Now that everything can be found online at all levels of seriousness, the Society, based at the University of Nottingham, has taken over responsibility for their publications.

They tell us on their website “Before the Second World War, the Survey was largely limited to coverage of ‘major’ place-names, the names of towns, villages, larger rivers, forests, etc. From the 1950s onwards rich collections of minor names, field-names and street-names have also been included. (Major names are also nowadays given a very much fuller treatment than in the early years.) This detailed material provides an excellent resource for local investigators, social, urban and agricultural historians of the medieval and early modern periods, linguists, geographers and archaeologists. The growing scale of coverage, however, has inevitably slowed down the country-wide progress of the Survey, and counties are nowadays covered by multiple volumes. This accounts for the current partial coverage of some counties.”

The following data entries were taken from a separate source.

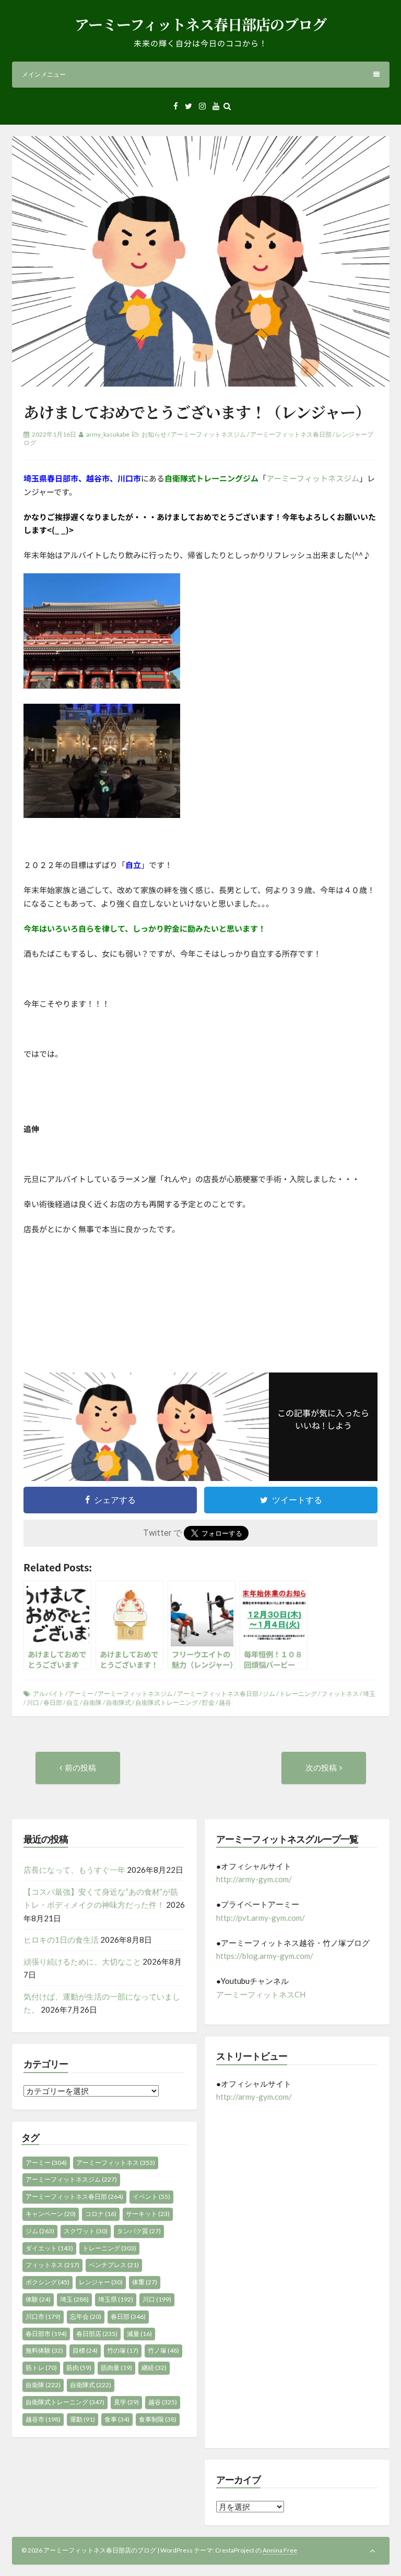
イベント (151, 2196)
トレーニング (298, 1694)
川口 (33, 1702)
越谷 (225, 1702)
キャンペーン (51, 2214)
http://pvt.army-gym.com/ (260, 1917)
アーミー (80, 1694)
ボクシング (47, 2282)
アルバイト (48, 1694)
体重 (144, 2282)
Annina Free (280, 2550)
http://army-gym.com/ (254, 1879)
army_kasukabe (107, 434)
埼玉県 (115, 2299)
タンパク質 (139, 2231)
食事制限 (157, 2419)
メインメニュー (44, 74)
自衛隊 (92, 1702)
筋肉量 (116, 2368)
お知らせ (154, 434)
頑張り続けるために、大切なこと (82, 1961)
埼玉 (369, 1694)
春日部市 (46, 2334)
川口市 (43, 2316)
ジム (269, 1694)
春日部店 (96, 2334)
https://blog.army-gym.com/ (264, 1955)
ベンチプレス (114, 2265)
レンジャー (101, 2282)
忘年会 (85, 2316)
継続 (154, 2368)
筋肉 (78, 2368)
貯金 (208, 1702)
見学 (126, 2402)
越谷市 (43, 2419)
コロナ (100, 2214)
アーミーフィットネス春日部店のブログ (200, 24)
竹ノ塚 (163, 2350)
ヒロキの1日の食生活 (61, 1939)
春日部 (52, 1702)
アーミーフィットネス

For people interested there’s a map at their website, showing how they are getting on with regard to achieving total coverage. Their first volume was published in 1925. It looks like at least 150 years to get to the point where they want to start at the beginning again with Buckinghamshire.

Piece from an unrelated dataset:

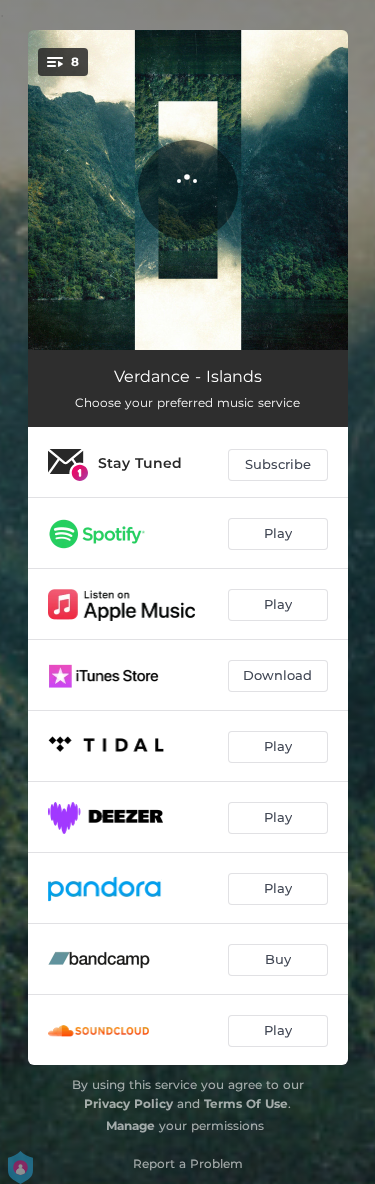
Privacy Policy (128, 1103)
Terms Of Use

For people looking for a brief survey of an immense topic here’s a post from Thijs Porck, a Dutch linguist, presenting a toponymy of English place-names. Maybe it’s because I was born 60 miles away, I find the dislocation of Carlisle on the first map at Professor Porck’s post a bit off-putting, but for all I know the town which looks like it’s located by that dot, Morecambe, may well illustrate the same point. (It probably doesn’t.) Actually most of the labelled dots are a bit off.

Here are three of Professor Porck’s heat maps.

There is of course in the natural order of things a Scottish Place-Name Society, Comann Ainmean-Àite na h-Alba. Unlike their Sassenach colleagues they do not appear to have a shire by shire book program, but do publish a journal.